__EXERCISE INPUT__.
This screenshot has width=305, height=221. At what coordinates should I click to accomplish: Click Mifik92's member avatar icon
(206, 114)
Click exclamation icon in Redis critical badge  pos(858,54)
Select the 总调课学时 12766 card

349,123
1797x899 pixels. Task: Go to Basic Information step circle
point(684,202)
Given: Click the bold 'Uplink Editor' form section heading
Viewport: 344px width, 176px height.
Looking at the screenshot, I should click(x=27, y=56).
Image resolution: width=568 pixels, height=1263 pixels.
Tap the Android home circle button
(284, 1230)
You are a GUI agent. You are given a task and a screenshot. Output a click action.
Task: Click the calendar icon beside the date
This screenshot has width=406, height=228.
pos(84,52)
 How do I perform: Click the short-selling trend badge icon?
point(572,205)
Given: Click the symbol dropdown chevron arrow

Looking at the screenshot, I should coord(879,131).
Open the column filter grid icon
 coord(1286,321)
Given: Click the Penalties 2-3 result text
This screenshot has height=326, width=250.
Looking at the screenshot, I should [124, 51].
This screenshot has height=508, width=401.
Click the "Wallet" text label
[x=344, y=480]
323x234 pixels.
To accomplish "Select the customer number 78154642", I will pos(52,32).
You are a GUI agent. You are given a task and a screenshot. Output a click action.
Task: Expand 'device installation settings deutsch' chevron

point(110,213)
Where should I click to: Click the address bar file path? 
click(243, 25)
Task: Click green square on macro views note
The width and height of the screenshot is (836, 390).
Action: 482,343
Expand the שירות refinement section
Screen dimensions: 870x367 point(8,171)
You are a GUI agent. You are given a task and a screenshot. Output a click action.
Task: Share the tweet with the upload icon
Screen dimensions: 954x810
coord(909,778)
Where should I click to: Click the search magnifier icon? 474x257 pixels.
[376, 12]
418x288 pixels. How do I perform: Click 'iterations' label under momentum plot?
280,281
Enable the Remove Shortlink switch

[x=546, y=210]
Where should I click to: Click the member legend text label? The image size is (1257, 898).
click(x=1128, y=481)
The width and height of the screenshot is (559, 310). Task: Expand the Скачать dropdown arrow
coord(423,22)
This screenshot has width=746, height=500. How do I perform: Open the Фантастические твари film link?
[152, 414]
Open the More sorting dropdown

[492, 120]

__WHAT THE EXERCISE ASKS__. The entire listing is to be reproduced without alteration.

__WRITTEN SOLUTION__.
This screenshot has width=305, height=221. At what coordinates should I click to accomplish: Click Mifik92's member avatar icon
(206, 114)
Click exclamation icon in Redis critical badge  pos(858,54)
Select the 总调课学时 12766 card

349,123
1797x899 pixels. Task: Go to Basic Information step circle
point(684,202)
Given: Click the bold 'Uplink Editor' form section heading
Viewport: 344px width, 176px height.
Looking at the screenshot, I should click(x=27, y=56).
Image resolution: width=568 pixels, height=1263 pixels.
Tap the Android home circle button
(284, 1230)
You are a GUI agent. You are given a task and a screenshot. Output a click action.
Task: Click the calendar icon beside the date
This screenshot has width=406, height=228.
pos(84,52)
 How do I perform: Click the short-selling trend badge icon?
point(572,205)
Given: Click the symbol dropdown chevron arrow

Looking at the screenshot, I should coord(879,131).
Open the column filter grid icon
 coord(1286,321)
Given: Click the Penalties 2-3 result text
This screenshot has height=326, width=250.
Looking at the screenshot, I should [124, 51].
This screenshot has height=508, width=401.
Click the "Wallet" text label
[x=344, y=480]
323x234 pixels.
To accomplish "Select the customer number 78154642", I will pos(52,32).
You are a GUI agent. You are given a task and a screenshot. Output a click action.
Task: Expand 'device installation settings deutsch' chevron

point(110,213)
Where should I click to: Click the address bar file path? 
click(243, 25)
Task: Click green square on macro views note
The width and height of the screenshot is (836, 390).
Action: 482,343
Expand the שירות refinement section
Screen dimensions: 870x367 point(8,171)
You are a GUI agent. You are given a task and a screenshot. Output a click action.
Task: Share the tweet with the upload icon
Screen dimensions: 954x810
coord(909,778)
Where should I click to: Click the search magnifier icon? 474x257 pixels.
[376, 12]
418x288 pixels. How do I perform: Click 'iterations' label under momentum plot?
280,281
Enable the Remove Shortlink switch

[x=546, y=210]
Where should I click to: Click the member legend text label? The image size is (1257, 898).
click(x=1128, y=481)
The width and height of the screenshot is (559, 310). Task: Expand the Скачать dropdown arrow
coord(423,22)
This screenshot has width=746, height=500. How do I perform: Open the Фантастические твари film link?
[152, 414]
Open the More sorting dropdown

[492, 120]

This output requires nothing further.